Lines containing "icon" should be pulled from the material below.
+++
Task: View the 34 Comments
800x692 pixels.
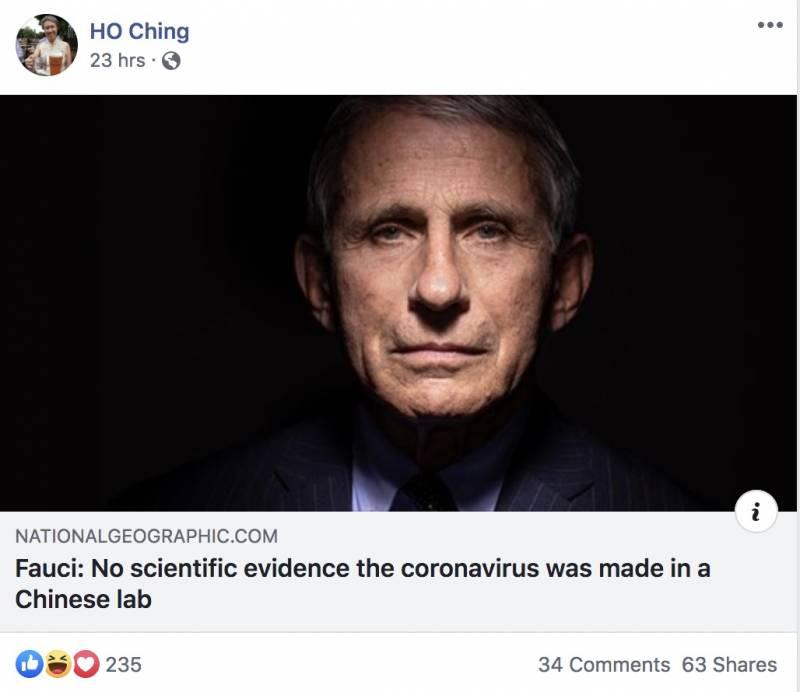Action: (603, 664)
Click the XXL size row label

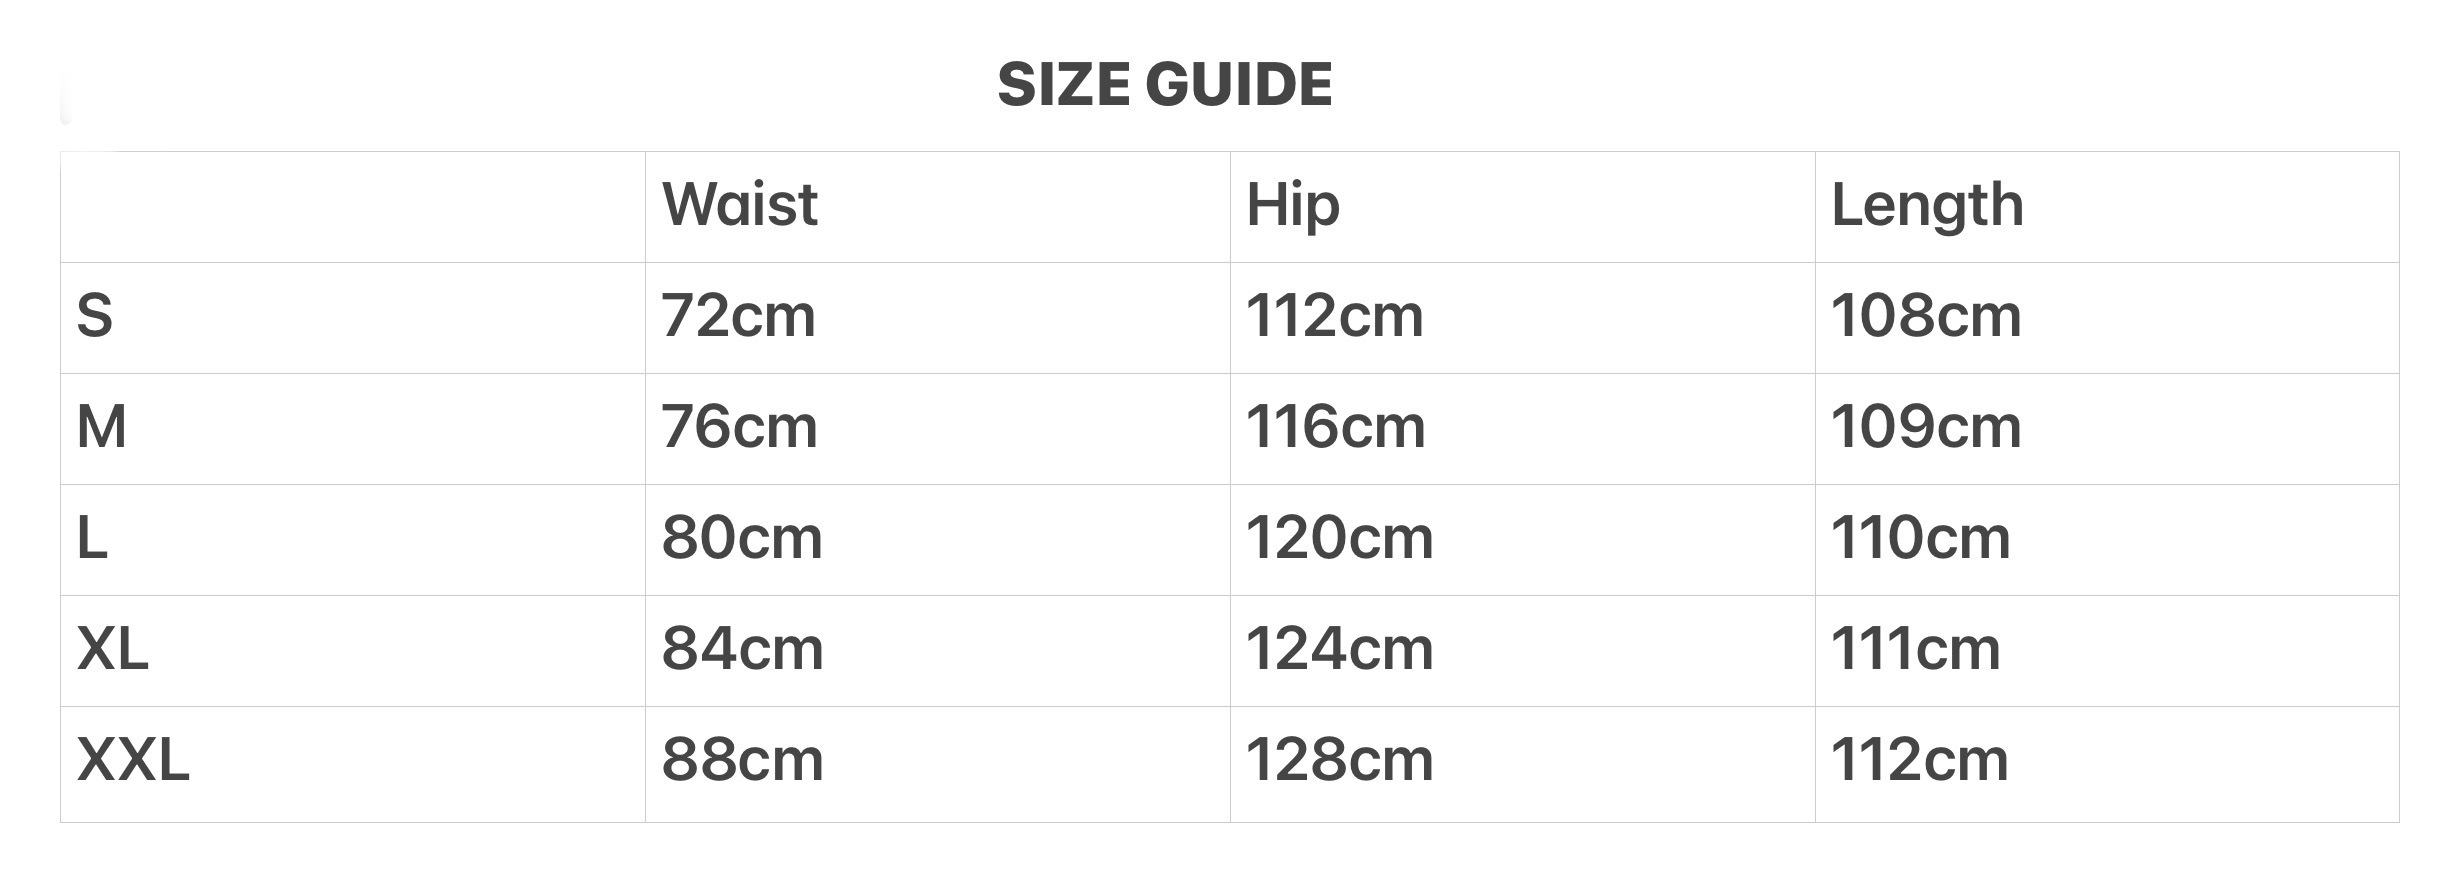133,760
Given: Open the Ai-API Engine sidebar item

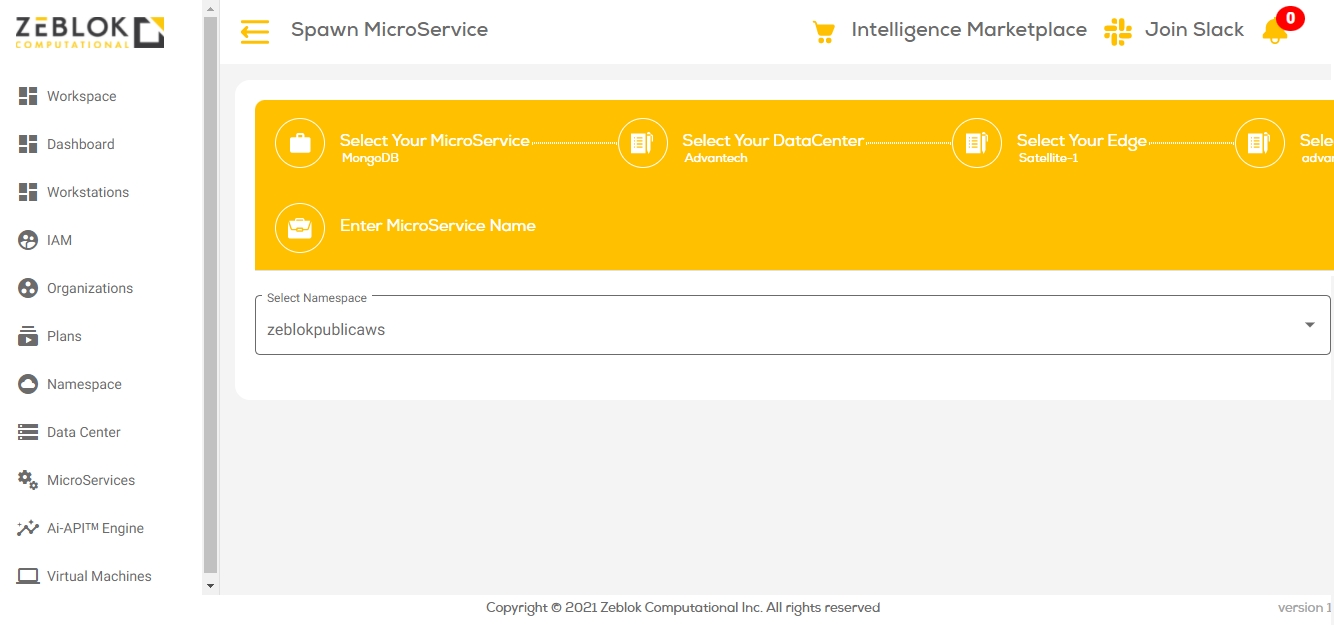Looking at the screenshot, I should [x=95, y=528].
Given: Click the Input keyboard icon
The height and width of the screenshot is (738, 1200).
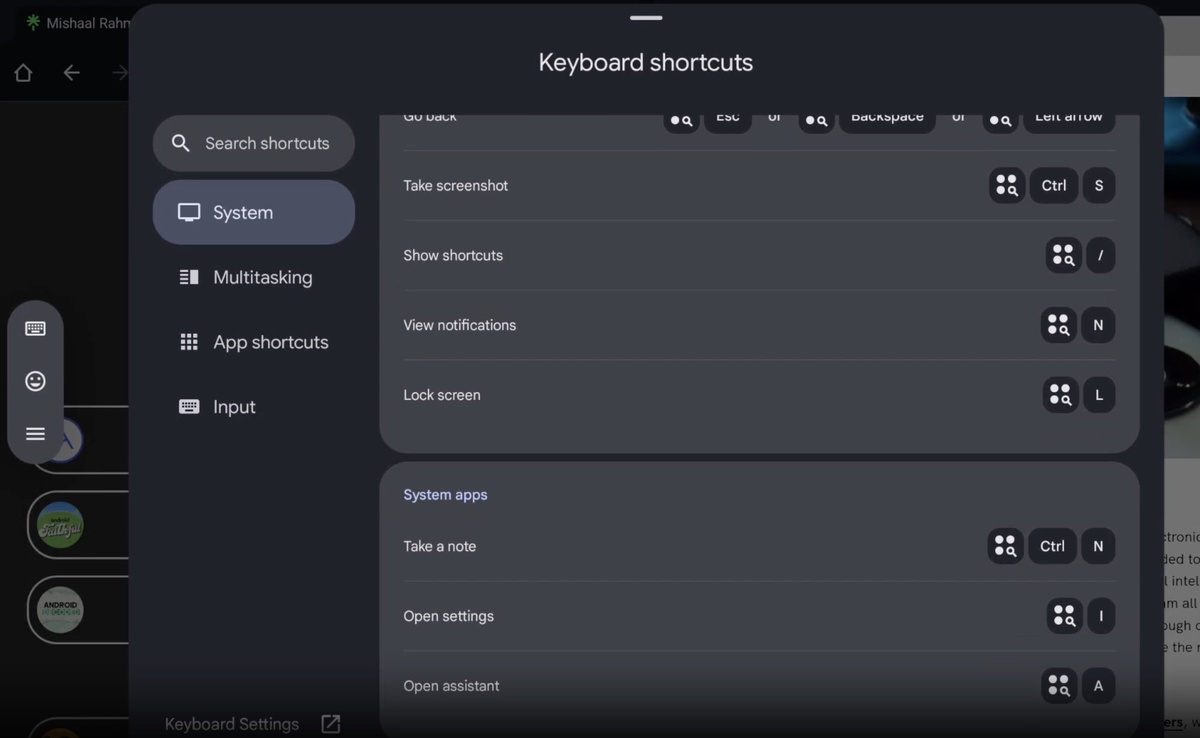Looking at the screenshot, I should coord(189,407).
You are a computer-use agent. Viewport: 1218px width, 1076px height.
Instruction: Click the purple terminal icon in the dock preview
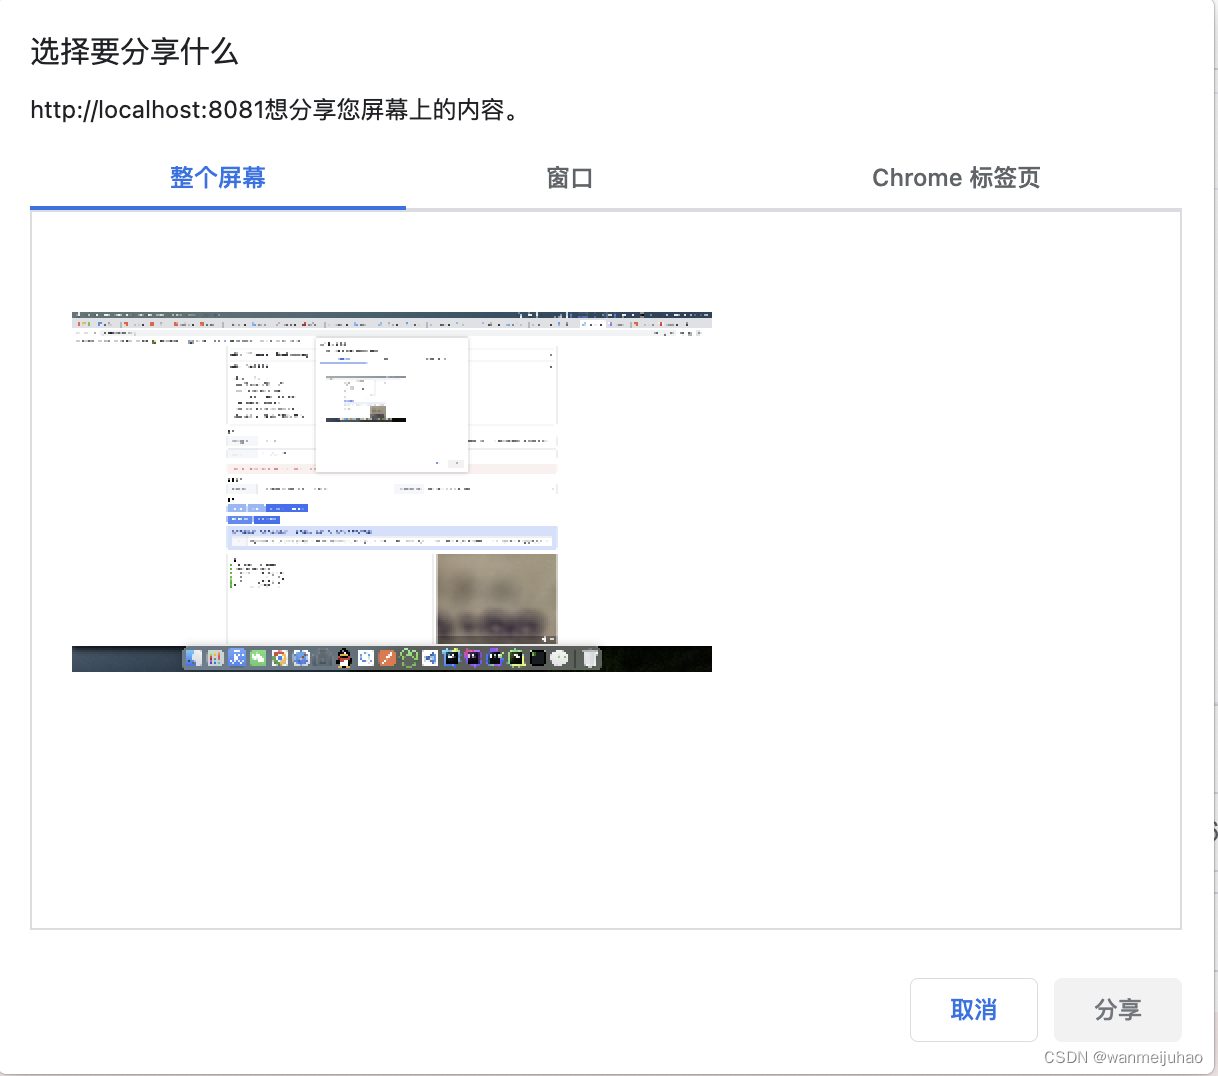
+++
» The answer:
Given: Click the Input keyboard icon
Instruction: Click the purple terminal icon in the dock preview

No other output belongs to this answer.